» **WHAT THE TASK REQUIRES**
Copy the entries that follow, exactly and completely.

[EXTRACTED RECORDS — start]

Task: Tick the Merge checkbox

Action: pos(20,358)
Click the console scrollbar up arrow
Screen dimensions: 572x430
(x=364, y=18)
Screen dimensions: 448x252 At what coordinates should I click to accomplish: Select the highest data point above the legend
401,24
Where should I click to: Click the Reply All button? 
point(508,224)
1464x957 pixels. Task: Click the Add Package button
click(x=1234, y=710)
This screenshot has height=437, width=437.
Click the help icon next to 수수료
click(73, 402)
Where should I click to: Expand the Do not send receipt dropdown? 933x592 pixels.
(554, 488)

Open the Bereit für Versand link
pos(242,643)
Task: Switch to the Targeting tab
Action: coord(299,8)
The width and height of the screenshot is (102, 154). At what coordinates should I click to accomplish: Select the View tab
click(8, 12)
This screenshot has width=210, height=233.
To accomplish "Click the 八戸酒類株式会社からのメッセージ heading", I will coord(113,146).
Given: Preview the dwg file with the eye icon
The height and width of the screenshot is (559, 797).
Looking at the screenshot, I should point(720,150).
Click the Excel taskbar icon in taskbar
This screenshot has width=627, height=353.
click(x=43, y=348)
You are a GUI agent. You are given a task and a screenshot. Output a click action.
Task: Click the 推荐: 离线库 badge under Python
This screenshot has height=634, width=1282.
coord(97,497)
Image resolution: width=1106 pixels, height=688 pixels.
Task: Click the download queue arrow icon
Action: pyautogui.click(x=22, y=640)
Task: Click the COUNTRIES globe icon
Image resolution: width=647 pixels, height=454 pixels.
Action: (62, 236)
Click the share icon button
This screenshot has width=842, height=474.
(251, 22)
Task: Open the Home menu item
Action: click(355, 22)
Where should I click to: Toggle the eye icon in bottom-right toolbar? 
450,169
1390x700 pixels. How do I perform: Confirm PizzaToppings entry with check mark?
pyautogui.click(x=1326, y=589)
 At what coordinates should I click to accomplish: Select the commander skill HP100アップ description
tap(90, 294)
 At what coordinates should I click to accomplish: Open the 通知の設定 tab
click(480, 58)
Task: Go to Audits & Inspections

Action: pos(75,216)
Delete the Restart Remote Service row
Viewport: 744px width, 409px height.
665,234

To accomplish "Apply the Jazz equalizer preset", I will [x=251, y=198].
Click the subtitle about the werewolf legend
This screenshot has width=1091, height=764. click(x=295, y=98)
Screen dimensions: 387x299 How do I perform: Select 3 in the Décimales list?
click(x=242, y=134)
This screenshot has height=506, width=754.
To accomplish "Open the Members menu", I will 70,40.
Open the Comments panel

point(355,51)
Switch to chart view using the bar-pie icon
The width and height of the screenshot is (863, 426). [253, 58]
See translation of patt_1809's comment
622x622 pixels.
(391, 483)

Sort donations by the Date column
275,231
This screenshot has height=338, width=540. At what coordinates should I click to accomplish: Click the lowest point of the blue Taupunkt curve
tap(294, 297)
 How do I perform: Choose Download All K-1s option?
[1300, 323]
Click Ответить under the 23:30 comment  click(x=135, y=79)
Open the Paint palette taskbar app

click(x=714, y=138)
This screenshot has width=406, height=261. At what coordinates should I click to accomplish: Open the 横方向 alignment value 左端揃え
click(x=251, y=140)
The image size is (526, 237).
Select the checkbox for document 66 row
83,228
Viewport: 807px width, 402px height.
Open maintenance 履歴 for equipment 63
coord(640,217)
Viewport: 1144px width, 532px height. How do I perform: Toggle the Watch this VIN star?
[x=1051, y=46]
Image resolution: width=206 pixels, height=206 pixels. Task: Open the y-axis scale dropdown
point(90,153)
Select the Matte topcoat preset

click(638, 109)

[EXTRACTED RECORDS — finish]

» **SOLUTION FOR THIS EXERCISE**
Task: Tick the Merge checkbox

Action: pos(20,358)
Click the console scrollbar up arrow
Screen dimensions: 572x430
(x=364, y=18)
Screen dimensions: 448x252 At what coordinates should I click to accomplish: Select the highest data point above the legend
401,24
Where should I click to: Click the Reply All button? 
point(508,224)
1464x957 pixels. Task: Click the Add Package button
click(x=1234, y=710)
This screenshot has height=437, width=437.
Click the help icon next to 수수료
click(73, 402)
Where should I click to: Expand the Do not send receipt dropdown? 933x592 pixels.
(554, 488)

Open the Bereit für Versand link
pos(242,643)
Task: Switch to the Targeting tab
Action: coord(299,8)
The width and height of the screenshot is (102, 154). At what coordinates should I click to accomplish: Select the View tab
click(8, 12)
This screenshot has width=210, height=233.
To accomplish "Click the 八戸酒類株式会社からのメッセージ heading", I will coord(113,146).
Given: Preview the dwg file with the eye icon
The height and width of the screenshot is (559, 797).
Looking at the screenshot, I should point(720,150).
Click the Excel taskbar icon in taskbar
This screenshot has width=627, height=353.
click(x=43, y=348)
You are a GUI agent. You are given a task and a screenshot. Output a click action.
Task: Click the 推荐: 离线库 badge under Python
This screenshot has height=634, width=1282.
coord(97,497)
Image resolution: width=1106 pixels, height=688 pixels.
Task: Click the download queue arrow icon
Action: pyautogui.click(x=22, y=640)
Task: Click the COUNTRIES globe icon
Image resolution: width=647 pixels, height=454 pixels.
Action: (62, 236)
Click the share icon button
This screenshot has width=842, height=474.
(251, 22)
Task: Open the Home menu item
Action: click(355, 22)
Where should I click to: Toggle the eye icon in bottom-right toolbar? 
450,169
1390x700 pixels. How do I perform: Confirm PizzaToppings entry with check mark?
pyautogui.click(x=1326, y=589)
 At what coordinates should I click to accomplish: Select the commander skill HP100アップ description
tap(90, 294)
 At what coordinates should I click to accomplish: Open the 通知の設定 tab
click(480, 58)
Task: Go to Audits & Inspections

Action: pos(75,216)
Delete the Restart Remote Service row
Viewport: 744px width, 409px height.
665,234

To accomplish "Apply the Jazz equalizer preset", I will [x=251, y=198].
Click the subtitle about the werewolf legend
This screenshot has width=1091, height=764. click(x=295, y=98)
Screen dimensions: 387x299 How do I perform: Select 3 in the Décimales list?
click(x=242, y=134)
This screenshot has height=506, width=754.
To accomplish "Open the Members menu", I will 70,40.
Open the Comments panel

point(355,51)
Switch to chart view using the bar-pie icon
The width and height of the screenshot is (863, 426). [253, 58]
See translation of patt_1809's comment
622x622 pixels.
(391, 483)

Sort donations by the Date column
275,231
This screenshot has height=338, width=540. At what coordinates should I click to accomplish: Click the lowest point of the blue Taupunkt curve
tap(294, 297)
 How do I perform: Choose Download All K-1s option?
[1300, 323]
Click Ответить under the 23:30 comment  click(x=135, y=79)
Open the Paint palette taskbar app

click(x=714, y=138)
This screenshot has width=406, height=261. At what coordinates should I click to accomplish: Open the 横方向 alignment value 左端揃え
click(x=251, y=140)
The image size is (526, 237).
Select the checkbox for document 66 row
83,228
Viewport: 807px width, 402px height.
Open maintenance 履歴 for equipment 63
coord(640,217)
Viewport: 1144px width, 532px height. How do I perform: Toggle the Watch this VIN star?
[x=1051, y=46]
Image resolution: width=206 pixels, height=206 pixels. Task: Open the y-axis scale dropdown
point(90,153)
Select the Matte topcoat preset

click(638, 109)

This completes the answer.